Travail à réaliser.
1 – Pour l'extrait sur le scrutin européen, indiquez si chaque affirmation concorde avec le texte en répondant par oui ou par non, et citez les mots décisifs : (a) Nicolas Sarkozy s'est exprimé lors de la soirée électorale ; (b) Sarkozy espérait gagner en se débarrassant de Bayrou ; (c) les électeurs ont choisi un coup de barre à gauche.
2 – Transcrivez le passage de l'extrait sur le scrutin européen depuis « Ceux qui sont » jusqu'à « crédibles à gauche. » inclus.

Extrait du texte.
════════════════

Le seul qui ne s’est pas exprimé dans cette soirée électorale ce dimanche fut sans doute le plus heureux, comblé, satisfait : Nicolas Sarkozy bien sûr. Une sorte de triomphe pour celui qui avait fait de ce scrutin un rendez vous clé pour son parti, pour sa présidence, pour sa politique. Sarkozy a très tôt, et tout à fait volontairement « nationalisé » le scrutin européen. Il est monté au créneau, lui devant, les autres derrière en rangs serrés, avec pour seule mission de gagner. Gagner si possible en se débarrassant de Bayrou, l’ennemi juré. Sarkozy, ces dernières semaines s’était montré persuadé que, dans une « élection à un tour », il pouvait tout exploser. Il n’osait croire que le PS fasse moins de 20 et rêvait d’atteindre les 30. Il aura presque totalement réussi son pari. En tout cas, c’est bien une de ses meilleures soirées électorales qu’il a connue là, que des motifs de satisfaction. Il peut voir sans peine dans ces résultats là la validation de sa présidence européenne et aussi une certaine adhésion, quoi qu’en disent les enquêtes d’opinion, à sa politique intérieure. Il retrouve à nouveau derrière lui un parti conquis, convaincu et dévoué, dont les caciques n’avaient de cesse, les résultats connus, de dresser ses louanges. 2012 s’annonce pour lui plus que jamais comme un grand boulevard.
Ceux qui sont allés voter ont été clairs, en France comme ailleurs : ils ont choisi de donner un grand coup de barre à droite (toute) pour traverser la crise économique faute de solutions crédibles à gauche.

════════════════

Données à examiner.
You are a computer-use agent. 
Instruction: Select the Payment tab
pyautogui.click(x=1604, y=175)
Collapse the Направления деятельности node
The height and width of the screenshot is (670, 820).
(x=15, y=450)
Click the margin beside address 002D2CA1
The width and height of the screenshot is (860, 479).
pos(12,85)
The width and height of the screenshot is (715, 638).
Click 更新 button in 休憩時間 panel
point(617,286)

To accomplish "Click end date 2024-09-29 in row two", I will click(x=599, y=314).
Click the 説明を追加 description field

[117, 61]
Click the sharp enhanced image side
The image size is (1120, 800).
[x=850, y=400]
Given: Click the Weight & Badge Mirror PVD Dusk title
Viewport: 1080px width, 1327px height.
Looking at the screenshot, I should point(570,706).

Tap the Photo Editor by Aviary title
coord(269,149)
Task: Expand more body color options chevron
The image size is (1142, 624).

════════════════

Solutions des exercices.
1 –
(a) Non : « Le seul qui ne s’est pas exprimé dans cette soirée électorale ce dimanche fut sans doute le plus heureux, comblé, satisfait : Nicolas Sarkozy bien sûr. »
(b) Oui : « Gagner si possible en se débarrassant de Bayrou, l’ennemi juré. »
(c) Non : « ils ont choisi de donner un grand coup de barre à droite (toute) »

2 –
Ceux qui sont allés voter ont été clairs, en France comme ailleurs : ils ont choisi de donner un grand coup de barre à droite (toute) pour traverser la crise économique faute de solutions crédibles à gauche.